Record extracts:

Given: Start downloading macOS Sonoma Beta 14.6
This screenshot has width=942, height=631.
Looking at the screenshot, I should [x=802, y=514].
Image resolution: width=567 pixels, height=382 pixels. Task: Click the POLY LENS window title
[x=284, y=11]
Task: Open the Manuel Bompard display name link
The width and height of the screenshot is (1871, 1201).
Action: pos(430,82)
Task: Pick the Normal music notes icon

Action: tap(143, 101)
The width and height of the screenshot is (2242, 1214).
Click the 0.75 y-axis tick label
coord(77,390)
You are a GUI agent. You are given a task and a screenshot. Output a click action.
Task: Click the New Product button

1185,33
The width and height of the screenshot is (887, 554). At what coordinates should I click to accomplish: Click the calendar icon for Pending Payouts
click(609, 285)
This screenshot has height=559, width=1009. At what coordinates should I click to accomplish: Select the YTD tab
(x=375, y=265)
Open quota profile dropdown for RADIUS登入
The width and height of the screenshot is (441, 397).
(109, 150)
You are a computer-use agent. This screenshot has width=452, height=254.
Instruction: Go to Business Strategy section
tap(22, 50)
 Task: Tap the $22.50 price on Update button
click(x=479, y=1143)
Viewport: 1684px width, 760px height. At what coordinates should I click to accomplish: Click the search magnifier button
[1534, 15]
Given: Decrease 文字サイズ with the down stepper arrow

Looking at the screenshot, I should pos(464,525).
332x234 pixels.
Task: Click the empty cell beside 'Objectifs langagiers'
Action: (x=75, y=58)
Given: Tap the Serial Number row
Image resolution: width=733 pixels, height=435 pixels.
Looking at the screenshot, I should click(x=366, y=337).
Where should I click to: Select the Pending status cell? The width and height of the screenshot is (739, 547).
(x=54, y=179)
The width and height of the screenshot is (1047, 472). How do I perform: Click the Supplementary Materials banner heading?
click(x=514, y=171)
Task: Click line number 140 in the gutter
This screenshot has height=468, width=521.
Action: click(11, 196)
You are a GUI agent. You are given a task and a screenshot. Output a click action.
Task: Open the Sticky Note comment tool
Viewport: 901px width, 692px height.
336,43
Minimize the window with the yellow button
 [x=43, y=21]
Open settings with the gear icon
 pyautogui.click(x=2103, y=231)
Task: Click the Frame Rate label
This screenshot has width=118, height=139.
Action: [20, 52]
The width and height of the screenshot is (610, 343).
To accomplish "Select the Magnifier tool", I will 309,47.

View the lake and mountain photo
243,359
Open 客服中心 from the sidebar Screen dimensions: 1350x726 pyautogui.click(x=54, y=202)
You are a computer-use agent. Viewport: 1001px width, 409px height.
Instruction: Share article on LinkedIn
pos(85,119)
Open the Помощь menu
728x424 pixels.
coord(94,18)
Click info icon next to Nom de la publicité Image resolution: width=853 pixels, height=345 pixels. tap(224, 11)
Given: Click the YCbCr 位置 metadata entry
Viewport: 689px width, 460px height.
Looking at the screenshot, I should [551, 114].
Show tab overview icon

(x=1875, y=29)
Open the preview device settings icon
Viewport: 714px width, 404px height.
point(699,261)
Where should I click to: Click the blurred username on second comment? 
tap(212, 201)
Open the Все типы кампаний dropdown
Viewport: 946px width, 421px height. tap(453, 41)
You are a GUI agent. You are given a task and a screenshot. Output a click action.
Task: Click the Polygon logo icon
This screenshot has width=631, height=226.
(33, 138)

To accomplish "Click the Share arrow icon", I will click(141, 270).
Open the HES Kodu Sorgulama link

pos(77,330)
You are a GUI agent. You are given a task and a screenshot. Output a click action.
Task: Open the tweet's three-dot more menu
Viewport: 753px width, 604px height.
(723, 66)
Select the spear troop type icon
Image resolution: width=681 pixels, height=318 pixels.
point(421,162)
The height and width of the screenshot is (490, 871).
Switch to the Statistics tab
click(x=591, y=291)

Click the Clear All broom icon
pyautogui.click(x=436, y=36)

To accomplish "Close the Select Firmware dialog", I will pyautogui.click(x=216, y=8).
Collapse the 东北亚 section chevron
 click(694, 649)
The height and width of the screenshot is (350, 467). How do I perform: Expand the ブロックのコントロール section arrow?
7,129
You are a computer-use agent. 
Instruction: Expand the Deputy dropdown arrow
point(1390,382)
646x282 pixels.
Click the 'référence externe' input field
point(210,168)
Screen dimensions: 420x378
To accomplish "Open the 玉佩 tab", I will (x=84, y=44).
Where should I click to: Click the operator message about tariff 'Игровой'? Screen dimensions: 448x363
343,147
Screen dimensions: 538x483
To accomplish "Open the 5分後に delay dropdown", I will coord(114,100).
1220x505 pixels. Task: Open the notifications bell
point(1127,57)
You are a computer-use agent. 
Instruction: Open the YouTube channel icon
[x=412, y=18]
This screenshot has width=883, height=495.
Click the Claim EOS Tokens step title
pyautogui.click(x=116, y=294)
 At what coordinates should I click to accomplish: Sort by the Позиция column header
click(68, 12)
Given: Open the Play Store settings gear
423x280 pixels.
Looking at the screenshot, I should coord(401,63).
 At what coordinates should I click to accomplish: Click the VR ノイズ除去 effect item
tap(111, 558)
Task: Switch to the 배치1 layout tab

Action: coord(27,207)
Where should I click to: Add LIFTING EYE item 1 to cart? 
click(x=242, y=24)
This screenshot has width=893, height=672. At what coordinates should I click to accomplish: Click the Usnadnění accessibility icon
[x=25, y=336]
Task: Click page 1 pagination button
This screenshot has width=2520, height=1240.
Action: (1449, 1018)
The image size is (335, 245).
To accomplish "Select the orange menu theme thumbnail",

What to work on:
Rewrite the lines above as a Markdown table with the columns Position and Text, giving each line its row number and leaving out blank lines.

Completed task:
| Position | Text |
|---|---|
| 1 | Given: Start downloading macOS Sonoma Beta 14.6 |
| 2 | This screenshot has width=942, height=631. |
| 3 | Looking at the screenshot, I should [x=802, y=514]. |
| 4 | Image resolution: width=567 pixels, height=382 pixels. Task: Click the POLY LENS window title |
| 5 | [x=284, y=11] |
| 6 | Task: Open the Manuel Bompard display name link |
| 7 | The width and height of the screenshot is (1871, 1201). |
| 8 | Action: pos(430,82) |
| 9 | Task: Pick the Normal music notes icon |
| 10 | Action: tap(143, 101) |
| 11 | The width and height of the screenshot is (2242, 1214). |
| 12 | Click the 0.75 y-axis tick label |
| 13 | coord(77,390) |
| 14 | You are a GUI agent. You are given a task and a screenshot. Output a click action. |
| 15 | Task: Click the New Product button |
| 16 | 1185,33 |
| 17 | The width and height of the screenshot is (887, 554). At what coordinates should I click to accomplish: Click the calendar icon for Pending Payouts |
| 18 | click(609, 285) |
| 19 | This screenshot has height=559, width=1009. At what coordinates should I click to accomplish: Select the YTD tab |
| 20 | (x=375, y=265) |
| 21 | Open quota profile dropdown for RADIUS登入 |
| 22 | The width and height of the screenshot is (441, 397). |
| 23 | (109, 150) |
| 24 | You are a computer-use agent. This screenshot has width=452, height=254. |
| 25 | Instruction: Go to Business Strategy section |
| 26 | tap(22, 50) |
| 27 |  Task: Tap the $22.50 price on Update button |
| 28 | click(x=479, y=1143) |
| 29 | Viewport: 1684px width, 760px height. At what coordinates should I click to accomplish: Click the search magnifier button |
| 30 | [1534, 15] |
| 31 | Given: Decrease 文字サイズ with the down stepper arrow |
| 32 | Looking at the screenshot, I should pos(464,525). |
| 33 | 332x234 pixels. |
| 34 | Task: Click the empty cell beside 'Objectifs langagiers' |
| 35 | Action: (x=75, y=58) |
| 36 | Given: Tap the Serial Number row |
| 37 | Image resolution: width=733 pixels, height=435 pixels. |
| 38 | Looking at the screenshot, I should click(x=366, y=337). |
| 39 | Where should I click to: Select the Pending status cell? The width and height of the screenshot is (739, 547). |
| 40 | (x=54, y=179) |
| 41 | The width and height of the screenshot is (1047, 472). How do I perform: Click the Supplementary Materials banner heading? |
| 42 | click(x=514, y=171) |
| 43 | Task: Click line number 140 in the gutter |
| 44 | This screenshot has height=468, width=521. |
| 45 | Action: click(11, 196) |
| 46 | You are a GUI agent. You are given a task and a screenshot. Output a click action. |
| 47 | Task: Open the Sticky Note comment tool |
| 48 | Viewport: 901px width, 692px height. |
| 49 | 336,43 |
| 50 | Minimize the window with the yellow button |
| 51 |  [x=43, y=21] |
| 52 | Open settings with the gear icon |
| 53 |  pyautogui.click(x=2103, y=231) |
| 54 | Task: Click the Frame Rate label |
| 55 | This screenshot has width=118, height=139. |
| 56 | Action: [20, 52] |
| 57 | The width and height of the screenshot is (610, 343). |
| 58 | To accomplish "Select the Magnifier tool", I will 309,47. |
| 59 | View the lake and mountain photo |
| 60 | 243,359 |
| 61 | Open 客服中心 from the sidebar Screen dimensions: 1350x726 pyautogui.click(x=54, y=202) |
| 62 | You are a computer-use agent. Viewport: 1001px width, 409px height. |
| 63 | Instruction: Share article on LinkedIn |
| 64 | pos(85,119) |
| 65 | Open the Помощь menu |
| 66 | 728x424 pixels. |
| 67 | coord(94,18) |
| 68 | Click info icon next to Nom de la publicité Image resolution: width=853 pixels, height=345 pixels. tap(224, 11) |
| 69 | Given: Click the YCbCr 位置 metadata entry |
| 70 | Viewport: 689px width, 460px height. |
| 71 | Looking at the screenshot, I should [551, 114]. |
| 72 | Show tab overview icon |
| 73 | (x=1875, y=29) |
| 74 | Open the preview device settings icon |
| 75 | Viewport: 714px width, 404px height. |
| 76 | point(699,261) |
| 77 | Where should I click to: Click the blurred username on second comment?  |
| 78 | tap(212, 201) |
| 79 | Open the Все типы кампаний dropdown |
| 80 | Viewport: 946px width, 421px height. tap(453, 41) |
| 81 | You are a GUI agent. You are given a task and a screenshot. Output a click action. |
| 82 | Task: Click the Polygon logo icon |
| 83 | This screenshot has width=631, height=226. |
| 84 | (33, 138) |
| 85 | To accomplish "Click the Share arrow icon", I will click(141, 270). |
| 86 | Open the HES Kodu Sorgulama link |
| 87 | pos(77,330) |
| 88 | You are a GUI agent. You are given a task and a screenshot. Output a click action. |
| 89 | Task: Open the tweet's three-dot more menu |
| 90 | Viewport: 753px width, 604px height. |
| 91 | (723, 66) |
| 92 | Select the spear troop type icon |
| 93 | Image resolution: width=681 pixels, height=318 pixels. |
| 94 | point(421,162) |
| 95 | The height and width of the screenshot is (490, 871). |
| 96 | Switch to the Statistics tab |
| 97 | click(x=591, y=291) |
| 98 | Click the Clear All broom icon |
| 99 | pyautogui.click(x=436, y=36) |
| 100 | To accomplish "Close the Select Firmware dialog", I will pyautogui.click(x=216, y=8). |
| 101 | Collapse the 东北亚 section chevron |
| 102 |  click(694, 649) |
| 103 | The height and width of the screenshot is (350, 467). How do I perform: Expand the ブロックのコントロール section arrow? |
| 104 | 7,129 |
| 105 | You are a computer-use agent.  |
| 106 | Instruction: Expand the Deputy dropdown arrow |
| 107 | point(1390,382) |
| 108 | 646x282 pixels. |
| 109 | Click the 'référence externe' input field |
| 110 | point(210,168) |
| 111 | Screen dimensions: 420x378 |
| 112 | To accomplish "Open the 玉佩 tab", I will (x=84, y=44). |
| 113 | Where should I click to: Click the operator message about tariff 'Игровой'? Screen dimensions: 448x363 |
| 114 | 343,147 |
| 115 | Screen dimensions: 538x483 |
| 116 | To accomplish "Open the 5分後に delay dropdown", I will coord(114,100). |
| 117 | 1220x505 pixels. Task: Open the notifications bell |
| 118 | point(1127,57) |
| 119 | You are a computer-use agent.  |
| 120 | Instruction: Open the YouTube channel icon |
| 121 | [x=412, y=18] |
| 122 | This screenshot has width=883, height=495. |
| 123 | Click the Claim EOS Tokens step title |
| 124 | pyautogui.click(x=116, y=294) |
| 125 |  At what coordinates should I click to accomplish: Sort by the Позиция column header |
| 126 | click(68, 12) |
| 127 | Given: Open the Play Store settings gear |
| 128 | 423x280 pixels. |
| 129 | Looking at the screenshot, I should coord(401,63). |
| 130 |  At what coordinates should I click to accomplish: Click the VR ノイズ除去 effect item |
| 131 | tap(111, 558) |
| 132 | Task: Switch to the 배치1 layout tab |
| 133 | Action: coord(27,207) |
| 134 | Where should I click to: Add LIFTING EYE item 1 to cart?  |
| 135 | click(x=242, y=24) |
| 136 | This screenshot has width=893, height=672. At what coordinates should I click to accomplish: Click the Usnadnění accessibility icon |
| 137 | [x=25, y=336] |
| 138 | Task: Click page 1 pagination button |
| 139 | This screenshot has width=2520, height=1240. |
| 140 | Action: (1449, 1018) |
| 141 | The image size is (335, 245). |
| 142 | To accomplish "Select the orange menu theme thumbnail", |